- _Task inputs_
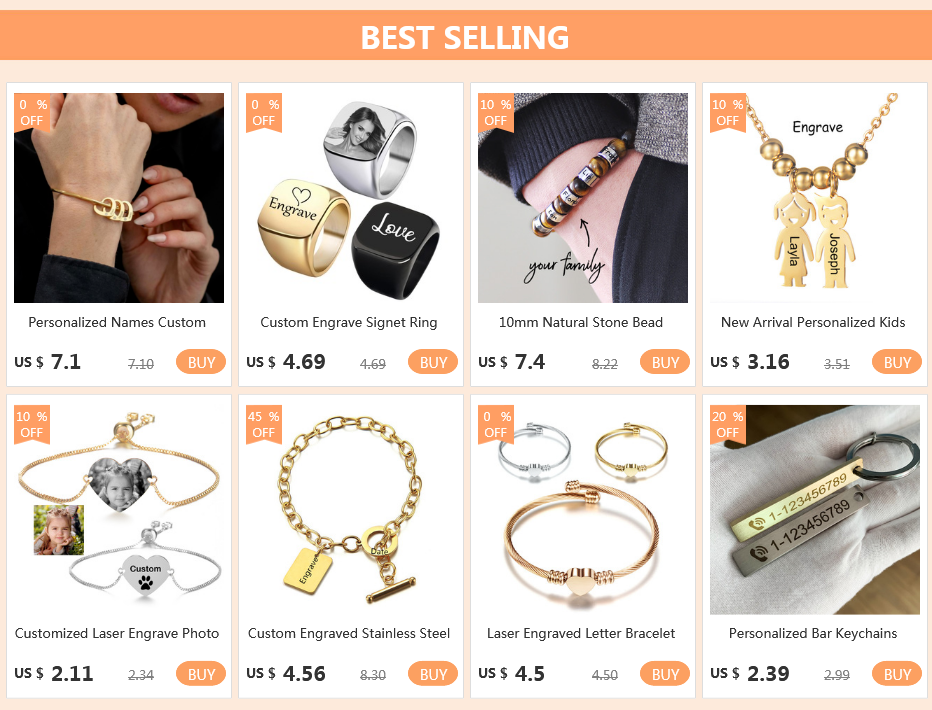932x710 pixels.
Task: Select the 45% OFF badge on the chain bracelet
Action: (x=264, y=424)
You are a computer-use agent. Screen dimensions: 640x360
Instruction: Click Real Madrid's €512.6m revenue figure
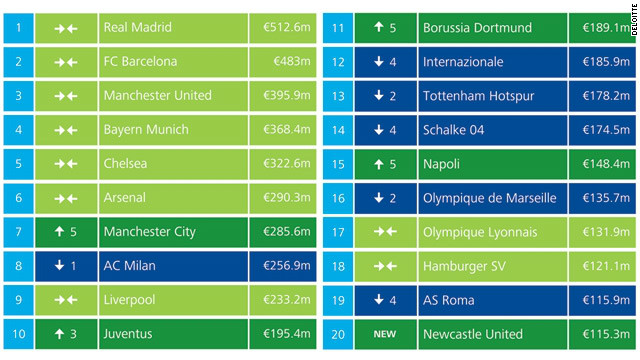pyautogui.click(x=287, y=27)
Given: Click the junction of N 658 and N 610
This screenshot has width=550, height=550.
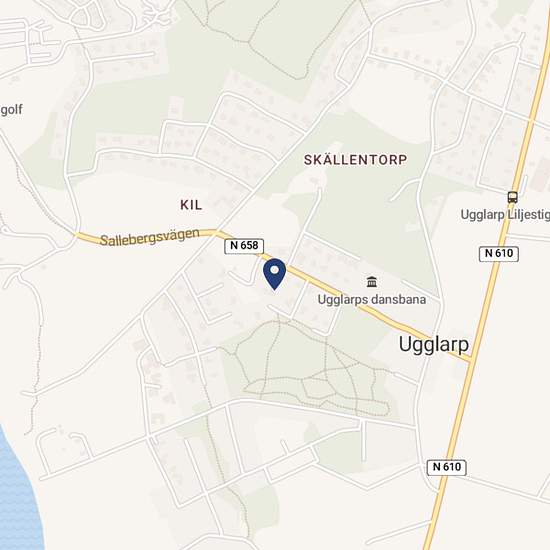Looking at the screenshot, I should [x=471, y=360].
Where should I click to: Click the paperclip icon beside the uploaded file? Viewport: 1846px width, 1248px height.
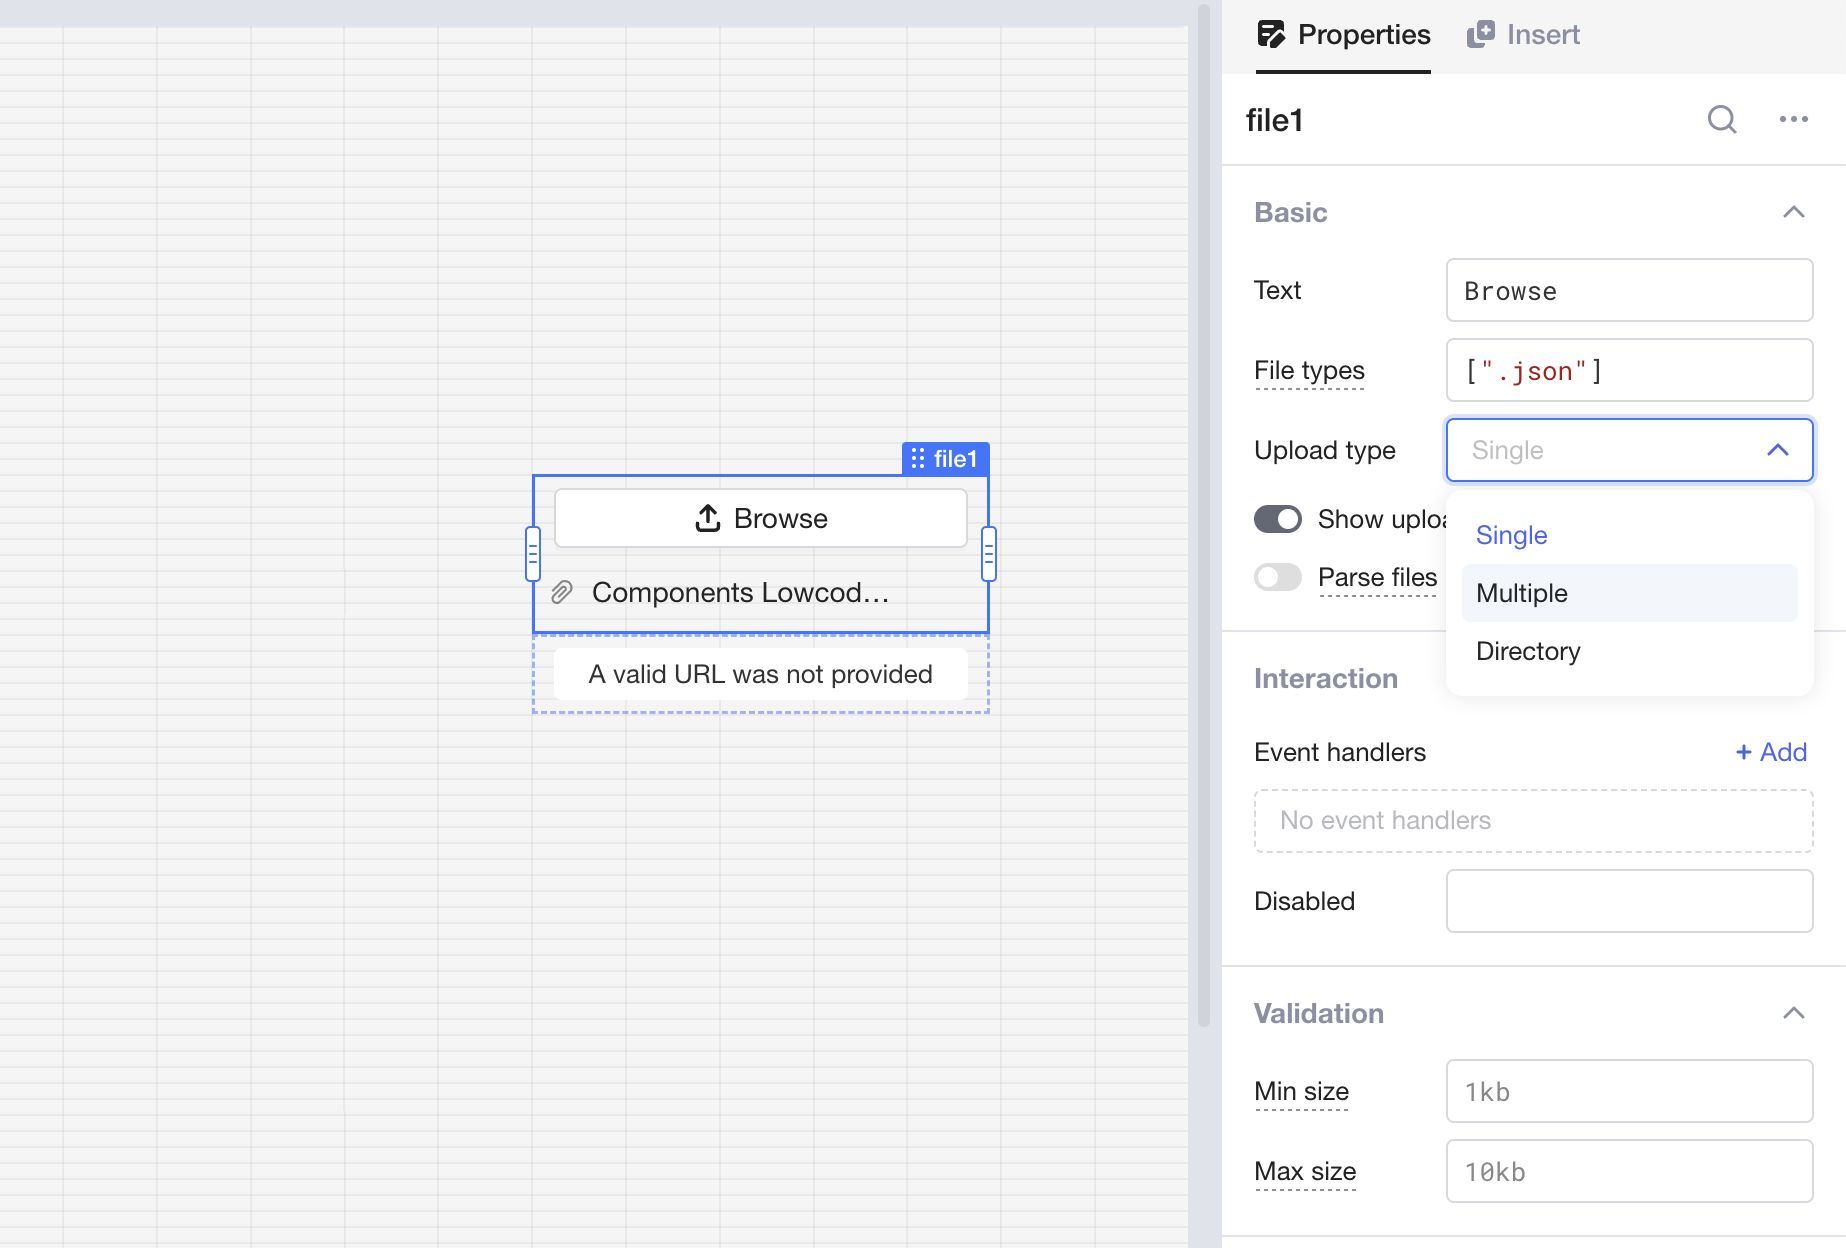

- _Task description_
All lines from the one containing "You are a computer-use" through the final line of the records are to be retyped exactly; no other lines and no pictures are to be included.

- _Result of this task_
You are a computer-use agent. Screen dimensions: 640x360
Instruction: Click Real Madrid's €512.6m revenue figure
pyautogui.click(x=287, y=27)
Given: Click the junction of N 658 and N 610
This screenshot has width=550, height=550.
Looking at the screenshot, I should [x=471, y=360].
Where should I click to: Click the paperclip icon beside the uploaded file? Viewport: 1846px width, 1248px height.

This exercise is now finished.